“He’s in Chapter Eleven,” Gus Brock said.
“Is this a person,” Dortmunder asked, “or a book?”
They were on the 7:22 Long Island Railroad commuter train out of Grand Central, running eastward across the suburbs, surrounded by workaholics still focused on their Powerpaks. Gus, a blunt and blocky guy with a blunt and blocky mustache that seemed to drag his face downward as though it were woven of something heavier than hair, said, “It’s a bankruptcy.”
“This guy is bankrupt?” Dortmunder frowned at his coworker’s sagging profile. “This guy is broke, and we’re on our way to rob him? What’s he got left?”
“Zillions,” Gus said. “What falls outta Max Fairbanks’s pockets every day is more’n you and me see in a lifetime.”

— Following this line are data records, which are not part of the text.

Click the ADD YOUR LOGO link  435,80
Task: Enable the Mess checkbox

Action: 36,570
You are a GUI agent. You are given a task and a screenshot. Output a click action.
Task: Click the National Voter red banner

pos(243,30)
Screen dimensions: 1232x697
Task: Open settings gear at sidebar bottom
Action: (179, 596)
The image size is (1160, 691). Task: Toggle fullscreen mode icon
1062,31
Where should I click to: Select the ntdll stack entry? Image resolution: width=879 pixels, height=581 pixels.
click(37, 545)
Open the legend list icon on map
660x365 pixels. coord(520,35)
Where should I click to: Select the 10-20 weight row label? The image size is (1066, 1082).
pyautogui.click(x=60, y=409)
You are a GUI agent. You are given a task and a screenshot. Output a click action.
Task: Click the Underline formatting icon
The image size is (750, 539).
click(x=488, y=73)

“Then how come he’s bankrupt?”
“It’s a special kind of bankrupt they have for people that aren’t supposed to get hurt,” Gus explained. “Like when countries go bankrupt, you don’t see an auctioneer come in and sell off the towns and the rivers and stuff, it just means a court takes over the finances for a while, pays everybody eight cents on the dollar, and then the country can go back to what it was doing before it screwed up. This guy, he’s that kinda rich, it’s the same deal.”
Dortmunder shook his head. All of finance was too much for him. His understanding of economics was, you go out and steal money and use it to buy food. Alternatively, you steal the food. Beyond that, it got too complex. So he said, “Okay, it’s just one of those cute ways rich guys have to steal from everybody without having to pick locks.”
“You got it.”
“But so what?” Dortmunder asked. “If he’s still got everything he had, and he had zillions, what do we care what chapter he’s up to?”
“Because,” Gus said, “this place out in Carrport, it belongs to the corporation, and so the court has jurisdiction over it now, so nobody’s supposed to use it.”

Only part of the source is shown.